EXTRACTED MATERIAL:

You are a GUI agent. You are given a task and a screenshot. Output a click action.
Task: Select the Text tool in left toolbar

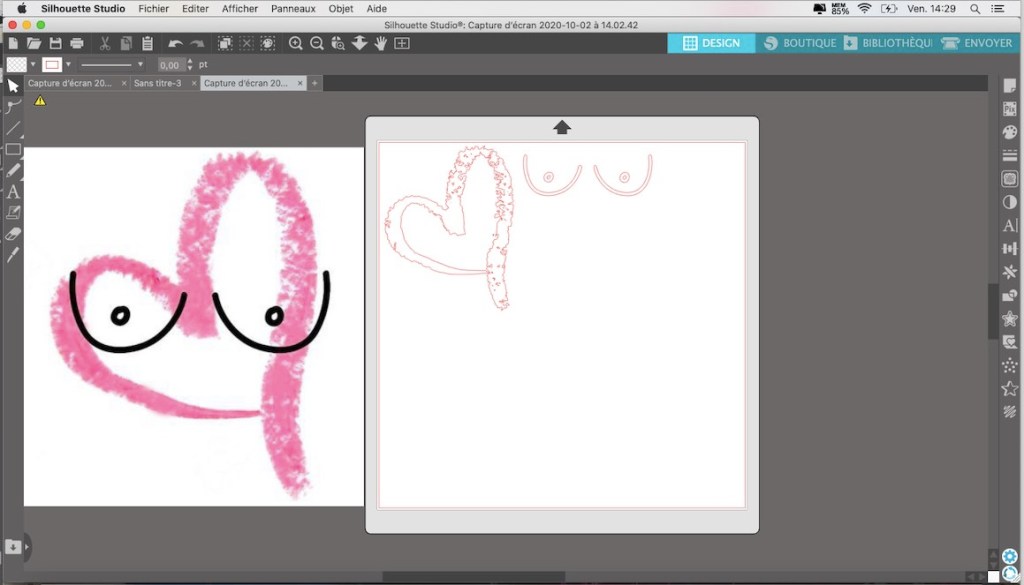click(13, 191)
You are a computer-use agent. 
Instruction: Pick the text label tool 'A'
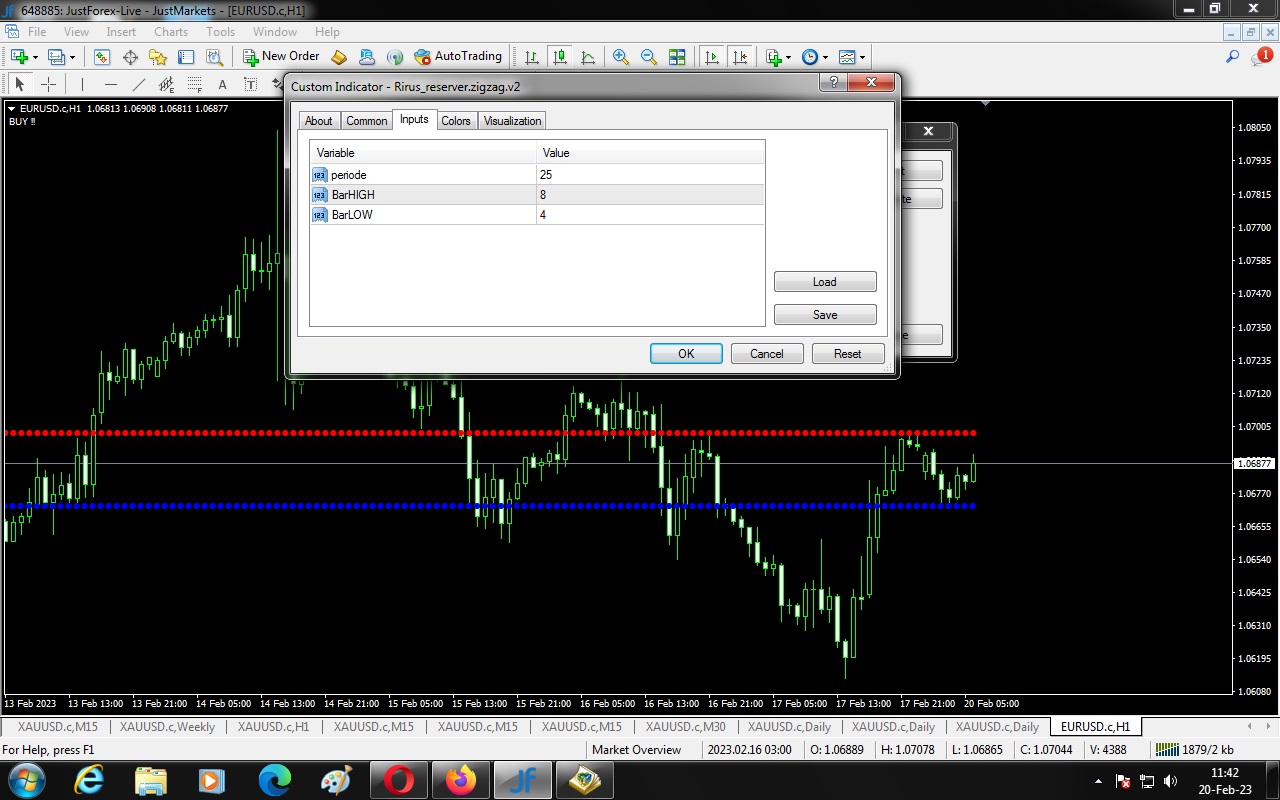pyautogui.click(x=222, y=85)
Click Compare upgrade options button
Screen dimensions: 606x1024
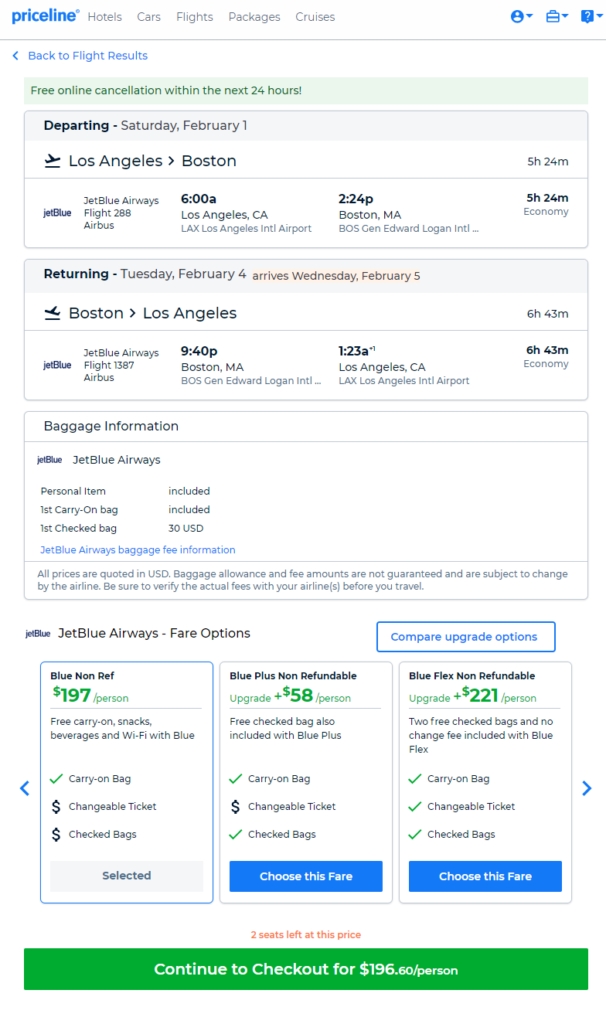tap(466, 637)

ABOUT THIS EXERCISE: The response consists of the data above printed line for line, with no pictures.

REPLY:
You are a GUI agent. You are given a task and a screenshot. Output a click action.
Task: Select the Text tool in left toolbar

click(13, 191)
You are a computer-use agent. 
Instruction: Pick the text label tool 'A'
pyautogui.click(x=222, y=85)
Click Compare upgrade options button
Screen dimensions: 606x1024
tap(466, 637)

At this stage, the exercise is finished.